# Denver Area TdF - where is NBCSN?



## ispoke (Feb 28, 2005)

Sorry for the cryptic subject line, but I wanted to keep it brief. According to NBC Sports, they're broadcasting live Tour de France stages as well as prime time recaps:

2013 Tour de France broadcast schedule - Cycling- NBC Sports 

We couldn't find NBCSN on our Comcast cable box (we have hundreds of channels on an enhanced digital package). My wife called Comcast and the rep had never heard of NBCSN. Is it possible to watch the TdF on TV here in Denver, or are we stuck with online sources?


----------



## tlg (May 11, 2011)

NBC Sports Denver Channel Finder


----------



## Juvat092 (Jul 4, 2013)

I live in Colorado Springs w/Comcast, NBCSN is channel 56 for me, I am not sure if it is the same in Denver. I have been watching the Tour nightly. I hope that helps.


----------



## Roobakes 1.0 (Jun 12, 2013)

I'm in Louisville and I think Denver and Louisville have the same channel numbers. NBCSN is 689 for HD and 73 for "regular cable". Oh yes, and this is for Comcast.


----------



## Mootsie (Feb 4, 2004)

Roobakes is right, 689 for HD or 73 for regular in Denver, except last weekend they broadcast Saturday's stage on NBC, not NBCSN.


----------



## Rokh On (Oct 30, 2011)

Mootsie said:


> Roobakes is right, 689 for HD or 73 for regular in Denver, except last weekend they broadcast Saturday's stage on NBC, not NBCSN.

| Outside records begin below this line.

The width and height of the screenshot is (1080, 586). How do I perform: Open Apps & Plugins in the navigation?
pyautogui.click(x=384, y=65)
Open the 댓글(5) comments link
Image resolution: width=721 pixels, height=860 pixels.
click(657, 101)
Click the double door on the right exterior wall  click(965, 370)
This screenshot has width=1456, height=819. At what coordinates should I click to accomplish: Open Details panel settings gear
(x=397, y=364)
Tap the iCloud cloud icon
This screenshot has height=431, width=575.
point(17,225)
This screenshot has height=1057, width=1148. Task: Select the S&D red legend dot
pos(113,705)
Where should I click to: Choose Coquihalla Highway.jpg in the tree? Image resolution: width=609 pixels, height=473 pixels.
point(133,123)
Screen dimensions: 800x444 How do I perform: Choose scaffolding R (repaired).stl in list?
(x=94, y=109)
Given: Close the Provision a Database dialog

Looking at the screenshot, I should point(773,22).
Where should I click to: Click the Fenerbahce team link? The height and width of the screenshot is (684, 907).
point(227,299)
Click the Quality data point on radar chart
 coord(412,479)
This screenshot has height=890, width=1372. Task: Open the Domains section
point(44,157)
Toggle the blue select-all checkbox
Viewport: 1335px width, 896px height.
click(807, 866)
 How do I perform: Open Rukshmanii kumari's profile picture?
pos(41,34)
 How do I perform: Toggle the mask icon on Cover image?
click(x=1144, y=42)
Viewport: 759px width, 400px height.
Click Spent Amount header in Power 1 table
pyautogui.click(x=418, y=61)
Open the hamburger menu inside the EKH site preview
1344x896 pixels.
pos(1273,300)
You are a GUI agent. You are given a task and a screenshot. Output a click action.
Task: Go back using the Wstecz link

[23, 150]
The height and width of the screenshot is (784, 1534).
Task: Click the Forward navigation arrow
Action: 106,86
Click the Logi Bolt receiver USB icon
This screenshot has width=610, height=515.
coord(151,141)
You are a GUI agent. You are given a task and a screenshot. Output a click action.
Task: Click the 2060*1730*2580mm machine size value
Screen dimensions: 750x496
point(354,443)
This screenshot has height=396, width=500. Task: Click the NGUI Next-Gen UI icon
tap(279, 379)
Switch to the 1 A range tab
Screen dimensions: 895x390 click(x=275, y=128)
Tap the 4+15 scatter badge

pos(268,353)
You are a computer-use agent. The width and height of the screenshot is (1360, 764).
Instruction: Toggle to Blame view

^^^This^^^ unless it is a weekend and you want to watch it live. Then you need to check 653 if you don't see it on 689. It is rebroadcast at 6:00 p.m. on 689 (and depending on the day a bunch of other times throughout the day)


----------



## Roobakes 1.0 (Jun 12, 2013)

Oh yes....I did forget to mention that they move it the regular NBC station on the weekends. Thanks for filling in that info gap!


----------